SYNTHETIC STUDIES ON SIALOGLYCOCONJUGATES .52. SYNTHESIS OF SIALYL LEWIS-X ANALOGS CONTAINING AZIDOALKYL GROUPS AT THE REDUCING END

Stereocontrolled synthesis of sialyl Le(x) epitope analogs in which the terminal N-acetylglucosamine residue of sialyl Le(x) determinant is replaced by a D-glucopyranose residue containing beta-glycosidically linked azidoalkyl groups is described.
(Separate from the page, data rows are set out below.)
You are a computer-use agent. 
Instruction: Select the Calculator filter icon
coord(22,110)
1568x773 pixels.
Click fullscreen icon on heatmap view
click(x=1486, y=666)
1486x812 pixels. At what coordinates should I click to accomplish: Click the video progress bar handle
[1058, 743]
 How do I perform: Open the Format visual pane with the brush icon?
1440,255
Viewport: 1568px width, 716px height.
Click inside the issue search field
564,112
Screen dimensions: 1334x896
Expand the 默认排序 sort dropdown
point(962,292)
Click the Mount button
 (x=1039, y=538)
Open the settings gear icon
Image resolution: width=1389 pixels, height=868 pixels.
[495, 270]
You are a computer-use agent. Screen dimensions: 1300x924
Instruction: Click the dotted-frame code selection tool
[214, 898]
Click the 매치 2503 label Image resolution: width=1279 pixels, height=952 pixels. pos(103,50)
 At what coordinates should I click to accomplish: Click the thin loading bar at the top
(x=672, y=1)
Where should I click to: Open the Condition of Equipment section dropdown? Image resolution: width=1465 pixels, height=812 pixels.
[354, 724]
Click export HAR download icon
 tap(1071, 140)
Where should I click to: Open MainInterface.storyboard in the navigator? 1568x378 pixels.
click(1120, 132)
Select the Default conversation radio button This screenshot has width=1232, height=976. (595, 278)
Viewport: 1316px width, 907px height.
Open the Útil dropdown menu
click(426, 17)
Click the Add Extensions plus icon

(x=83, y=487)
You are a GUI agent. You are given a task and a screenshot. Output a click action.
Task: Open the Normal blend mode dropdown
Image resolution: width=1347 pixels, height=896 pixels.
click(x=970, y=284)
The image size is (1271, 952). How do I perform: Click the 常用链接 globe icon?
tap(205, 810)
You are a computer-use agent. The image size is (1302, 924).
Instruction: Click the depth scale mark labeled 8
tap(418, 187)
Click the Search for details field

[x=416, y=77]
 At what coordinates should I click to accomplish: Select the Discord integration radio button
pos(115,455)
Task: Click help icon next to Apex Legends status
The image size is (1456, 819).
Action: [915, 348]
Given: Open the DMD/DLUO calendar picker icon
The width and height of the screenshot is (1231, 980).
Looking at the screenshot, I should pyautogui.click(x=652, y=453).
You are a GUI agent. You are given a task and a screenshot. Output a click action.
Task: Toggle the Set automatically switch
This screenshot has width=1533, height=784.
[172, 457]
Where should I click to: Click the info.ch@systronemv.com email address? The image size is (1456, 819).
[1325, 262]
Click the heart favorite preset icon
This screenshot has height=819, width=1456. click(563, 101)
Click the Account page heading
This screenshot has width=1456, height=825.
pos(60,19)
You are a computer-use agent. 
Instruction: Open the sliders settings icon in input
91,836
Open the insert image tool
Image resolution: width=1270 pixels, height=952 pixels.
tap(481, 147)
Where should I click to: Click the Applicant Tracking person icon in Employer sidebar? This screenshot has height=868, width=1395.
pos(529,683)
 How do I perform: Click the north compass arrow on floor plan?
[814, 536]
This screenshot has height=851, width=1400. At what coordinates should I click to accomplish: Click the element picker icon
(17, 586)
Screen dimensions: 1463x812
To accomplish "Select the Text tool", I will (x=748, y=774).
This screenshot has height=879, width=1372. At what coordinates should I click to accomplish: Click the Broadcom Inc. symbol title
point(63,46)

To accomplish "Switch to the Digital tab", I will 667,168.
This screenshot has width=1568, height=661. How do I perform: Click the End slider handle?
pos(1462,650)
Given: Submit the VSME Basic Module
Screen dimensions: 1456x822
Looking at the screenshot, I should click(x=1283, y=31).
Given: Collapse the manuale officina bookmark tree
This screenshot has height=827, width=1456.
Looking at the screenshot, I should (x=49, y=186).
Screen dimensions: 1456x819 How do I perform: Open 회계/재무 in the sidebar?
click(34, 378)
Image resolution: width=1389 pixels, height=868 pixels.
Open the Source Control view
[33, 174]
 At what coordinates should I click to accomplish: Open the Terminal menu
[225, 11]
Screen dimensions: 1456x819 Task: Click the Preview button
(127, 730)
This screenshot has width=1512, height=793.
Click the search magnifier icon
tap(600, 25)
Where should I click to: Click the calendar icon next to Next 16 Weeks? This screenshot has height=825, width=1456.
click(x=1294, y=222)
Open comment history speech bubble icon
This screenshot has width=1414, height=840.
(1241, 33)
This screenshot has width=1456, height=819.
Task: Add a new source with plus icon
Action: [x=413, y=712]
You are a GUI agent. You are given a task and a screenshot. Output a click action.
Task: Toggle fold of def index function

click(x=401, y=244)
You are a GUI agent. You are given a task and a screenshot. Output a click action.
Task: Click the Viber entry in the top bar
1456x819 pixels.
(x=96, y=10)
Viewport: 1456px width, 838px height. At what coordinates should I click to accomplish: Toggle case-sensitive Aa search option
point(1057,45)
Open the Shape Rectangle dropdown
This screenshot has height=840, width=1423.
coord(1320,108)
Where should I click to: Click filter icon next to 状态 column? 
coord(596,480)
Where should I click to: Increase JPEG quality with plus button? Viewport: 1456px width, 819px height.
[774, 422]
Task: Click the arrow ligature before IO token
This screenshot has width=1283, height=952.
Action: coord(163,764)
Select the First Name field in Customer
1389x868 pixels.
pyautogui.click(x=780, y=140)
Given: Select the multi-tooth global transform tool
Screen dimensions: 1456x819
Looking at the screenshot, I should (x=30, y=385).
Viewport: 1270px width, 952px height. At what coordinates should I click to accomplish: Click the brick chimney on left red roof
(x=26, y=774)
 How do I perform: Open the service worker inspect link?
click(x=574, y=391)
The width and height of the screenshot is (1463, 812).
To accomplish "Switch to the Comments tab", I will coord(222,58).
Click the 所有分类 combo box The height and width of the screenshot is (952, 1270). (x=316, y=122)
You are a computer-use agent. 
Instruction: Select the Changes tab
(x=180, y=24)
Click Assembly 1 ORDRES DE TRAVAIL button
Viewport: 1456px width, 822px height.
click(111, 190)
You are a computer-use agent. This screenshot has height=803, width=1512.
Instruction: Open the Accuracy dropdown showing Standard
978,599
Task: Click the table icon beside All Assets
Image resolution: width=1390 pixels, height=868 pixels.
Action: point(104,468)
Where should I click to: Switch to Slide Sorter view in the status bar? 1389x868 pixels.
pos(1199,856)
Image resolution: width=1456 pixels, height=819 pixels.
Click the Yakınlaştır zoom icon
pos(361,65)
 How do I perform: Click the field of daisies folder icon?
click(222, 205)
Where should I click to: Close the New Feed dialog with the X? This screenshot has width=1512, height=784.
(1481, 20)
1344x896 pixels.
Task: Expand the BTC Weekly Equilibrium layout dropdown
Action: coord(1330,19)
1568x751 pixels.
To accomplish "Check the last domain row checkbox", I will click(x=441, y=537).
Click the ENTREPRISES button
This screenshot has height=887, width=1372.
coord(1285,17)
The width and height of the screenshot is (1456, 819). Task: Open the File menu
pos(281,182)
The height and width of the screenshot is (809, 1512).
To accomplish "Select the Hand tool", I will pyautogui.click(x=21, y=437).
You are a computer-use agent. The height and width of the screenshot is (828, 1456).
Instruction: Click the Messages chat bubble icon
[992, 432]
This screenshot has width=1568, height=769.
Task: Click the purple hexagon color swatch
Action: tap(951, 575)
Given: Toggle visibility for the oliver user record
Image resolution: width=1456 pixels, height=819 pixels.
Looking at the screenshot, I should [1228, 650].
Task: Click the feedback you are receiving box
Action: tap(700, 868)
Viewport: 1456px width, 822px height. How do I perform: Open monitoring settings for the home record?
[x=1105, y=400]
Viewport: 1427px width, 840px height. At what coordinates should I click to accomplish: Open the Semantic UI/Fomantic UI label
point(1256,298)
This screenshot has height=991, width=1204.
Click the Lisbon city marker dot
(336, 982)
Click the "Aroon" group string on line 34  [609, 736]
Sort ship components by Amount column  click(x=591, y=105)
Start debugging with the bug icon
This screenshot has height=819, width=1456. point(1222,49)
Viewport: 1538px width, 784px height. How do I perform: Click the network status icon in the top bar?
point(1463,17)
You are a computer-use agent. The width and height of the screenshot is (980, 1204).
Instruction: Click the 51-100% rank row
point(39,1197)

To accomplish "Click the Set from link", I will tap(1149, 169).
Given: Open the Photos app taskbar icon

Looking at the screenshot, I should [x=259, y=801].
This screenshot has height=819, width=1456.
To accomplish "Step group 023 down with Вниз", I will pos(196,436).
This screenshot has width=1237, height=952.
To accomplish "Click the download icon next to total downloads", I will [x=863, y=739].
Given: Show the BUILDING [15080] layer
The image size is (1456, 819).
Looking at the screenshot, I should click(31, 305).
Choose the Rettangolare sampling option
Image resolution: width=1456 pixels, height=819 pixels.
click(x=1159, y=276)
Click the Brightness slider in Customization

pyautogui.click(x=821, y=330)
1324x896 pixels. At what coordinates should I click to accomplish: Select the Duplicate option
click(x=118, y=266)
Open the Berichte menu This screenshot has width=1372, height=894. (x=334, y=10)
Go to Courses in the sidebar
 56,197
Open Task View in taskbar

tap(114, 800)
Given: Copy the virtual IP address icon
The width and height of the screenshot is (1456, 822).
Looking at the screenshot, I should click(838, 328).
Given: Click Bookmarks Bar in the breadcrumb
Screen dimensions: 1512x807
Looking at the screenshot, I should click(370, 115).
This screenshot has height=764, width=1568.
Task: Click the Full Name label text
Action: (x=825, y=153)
Glycosylation of 2-(trimethylsilyl)ethyl O-(2,6-di-O-benzoyl-3,4-0-isopropylidene-beta-D-galactopyranosyl)-(1-->4)-2,6-di-O-benzoyl-beta-D-glucopyranoside (2), prepared from 2-(trimethylsilyl)ethyl beta-lactoside (1) by 3,4-0-isopropylidenation and selective-0-benzoylation, with methyl 2,3,4-tri-O-benzyl-1-thio-5-L-fucopyranoside (3) gave the desired alpha-glycoside 4, which was converted by O-deisopropylidenation into 7, and via 0-debenzoylation, selective 2,6,6'-tri-O-benzoylation and O-deisopropylidenation into 8, respectively. N-Iodosuccinimide (NIS)-TfOH-promoted glycosylation of 7 or 8 with methyl (phenyl 5-acetamido-4,7,8,9-tetra-0-acetyl-3,5-dideoxy-2-thio-D-glycero-D-galacto-2-nonulopyranosid)onate (9) afforded the desired tetrasaccharides 10 and 11. Compound 11 was converted into the alpha-trichloroacetimidate 14 via reductive removal of the benzyl groups, 0-acetylation, removal of the 2-(trimethylsilyl)ethyl group and treatment with trichloroacetonitrile. Coupling of 14 with 2-azidoethanol, 8-azidooctanol, and 2-[2-(2-azidoethoxy)ethoxy]ethanol, gave the desired 5-glycosides 15-17, respectively. O-Deacylation of 12, 15-17 and subsequent hydrolysis of the methyl ester group yielded the title compounds.